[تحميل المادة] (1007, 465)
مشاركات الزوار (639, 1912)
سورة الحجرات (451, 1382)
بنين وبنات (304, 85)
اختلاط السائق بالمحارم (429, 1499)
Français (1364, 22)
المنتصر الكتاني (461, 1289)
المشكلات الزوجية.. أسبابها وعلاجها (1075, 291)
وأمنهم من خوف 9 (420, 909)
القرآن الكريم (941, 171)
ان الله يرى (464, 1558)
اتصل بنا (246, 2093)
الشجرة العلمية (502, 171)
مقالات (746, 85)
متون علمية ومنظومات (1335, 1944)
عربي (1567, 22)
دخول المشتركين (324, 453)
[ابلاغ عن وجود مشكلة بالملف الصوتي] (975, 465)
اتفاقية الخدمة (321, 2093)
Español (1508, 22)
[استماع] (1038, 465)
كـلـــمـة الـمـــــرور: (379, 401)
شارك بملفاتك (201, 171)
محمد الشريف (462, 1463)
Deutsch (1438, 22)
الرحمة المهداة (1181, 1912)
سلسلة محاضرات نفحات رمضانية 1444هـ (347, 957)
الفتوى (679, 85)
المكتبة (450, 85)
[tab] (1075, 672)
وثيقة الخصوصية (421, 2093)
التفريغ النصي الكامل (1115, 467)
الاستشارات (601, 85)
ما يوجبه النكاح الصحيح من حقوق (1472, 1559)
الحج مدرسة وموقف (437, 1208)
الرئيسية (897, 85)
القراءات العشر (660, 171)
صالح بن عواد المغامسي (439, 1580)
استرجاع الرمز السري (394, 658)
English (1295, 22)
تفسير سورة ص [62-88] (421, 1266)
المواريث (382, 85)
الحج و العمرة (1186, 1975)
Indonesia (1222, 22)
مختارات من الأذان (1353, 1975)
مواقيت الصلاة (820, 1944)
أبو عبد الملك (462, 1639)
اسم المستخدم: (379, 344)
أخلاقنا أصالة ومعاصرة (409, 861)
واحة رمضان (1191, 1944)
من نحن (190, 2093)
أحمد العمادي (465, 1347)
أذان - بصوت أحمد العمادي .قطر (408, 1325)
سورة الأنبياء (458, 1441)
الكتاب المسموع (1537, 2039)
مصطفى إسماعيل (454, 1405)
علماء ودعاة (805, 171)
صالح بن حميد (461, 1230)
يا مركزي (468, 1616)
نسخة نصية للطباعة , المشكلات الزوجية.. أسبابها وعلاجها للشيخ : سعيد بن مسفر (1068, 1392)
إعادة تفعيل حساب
- - - -
> _YOUR TASK_
If a line in the data above contains "سورة", return that line.

> _TASK ANSWER_
سورة الحجرات (451, 1382)
تفسير سورة ص [62-88] (421, 1266)
سورة الأنبياء (458, 1441)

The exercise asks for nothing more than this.